What you should do:
Find each line in the items below that contains the string "height", treating uppercase and lowercase as different, and copy those lines.

(Pointing records for screenshots and pages)

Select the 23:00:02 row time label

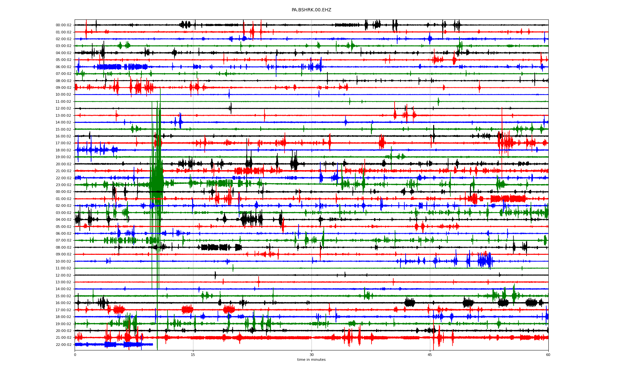63,185
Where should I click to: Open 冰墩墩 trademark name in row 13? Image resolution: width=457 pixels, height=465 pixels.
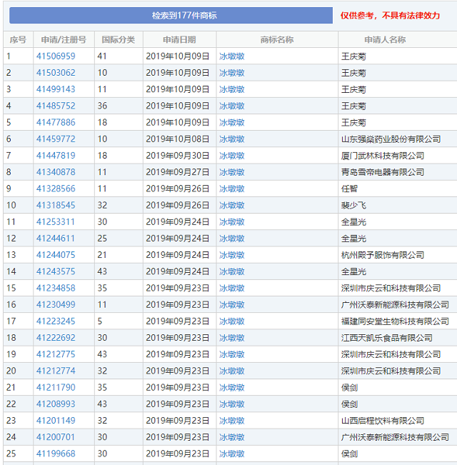[231, 255]
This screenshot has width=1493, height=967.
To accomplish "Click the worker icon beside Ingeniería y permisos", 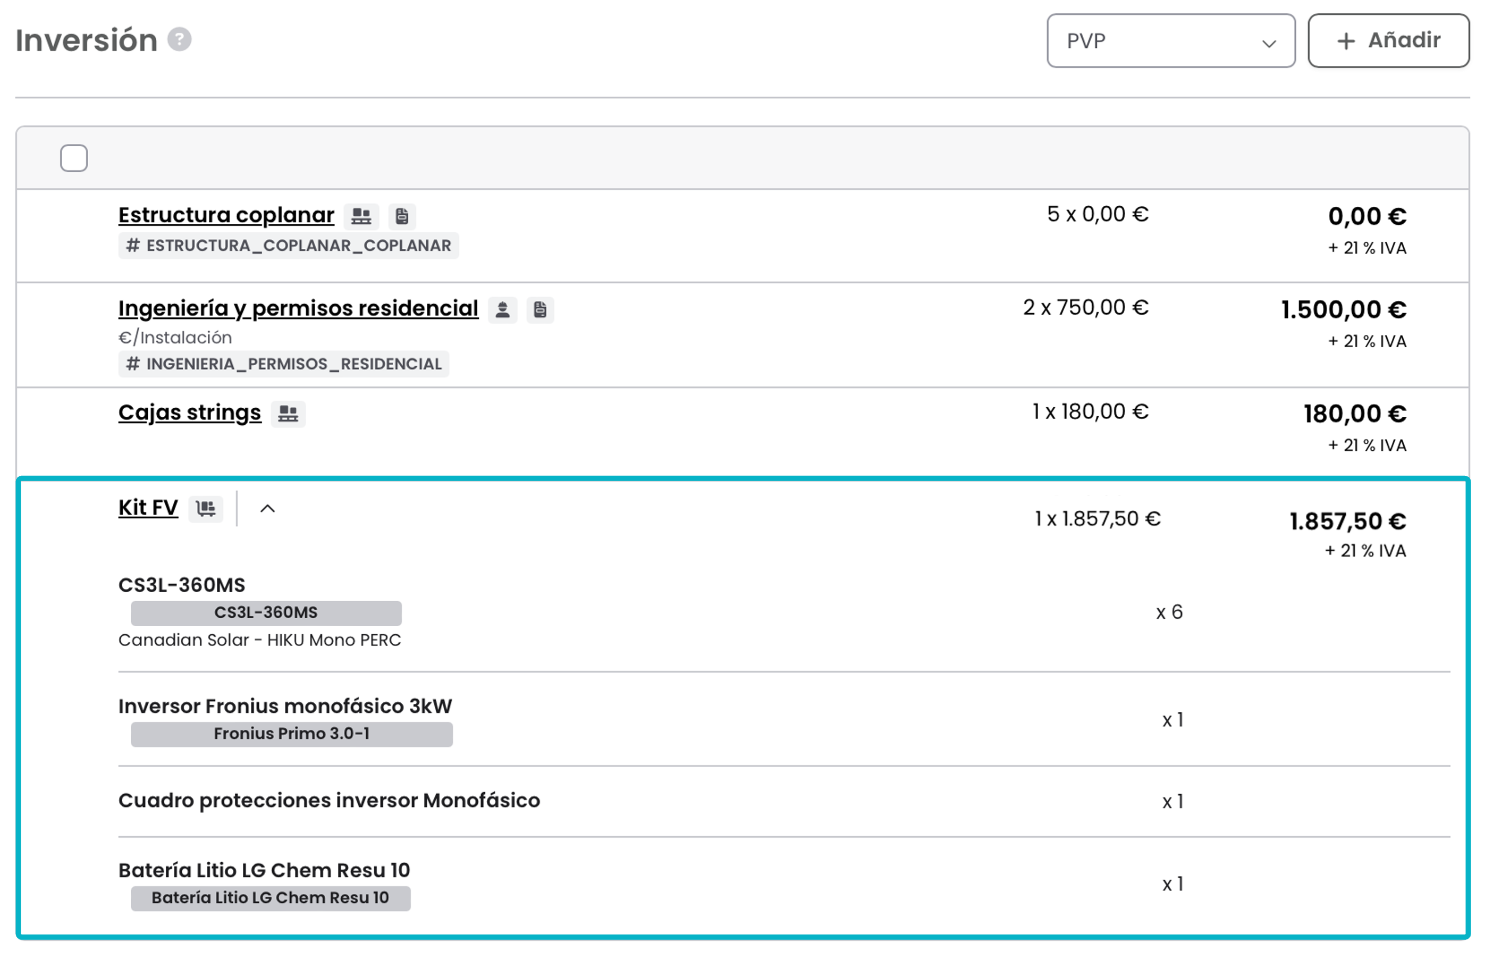I will pos(502,310).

Solved exercise:
Where should I click to: Open 冰墩墩 trademark name in row 13? Image resolution: width=457 pixels, height=465 pixels.
This screenshot has width=1493, height=967.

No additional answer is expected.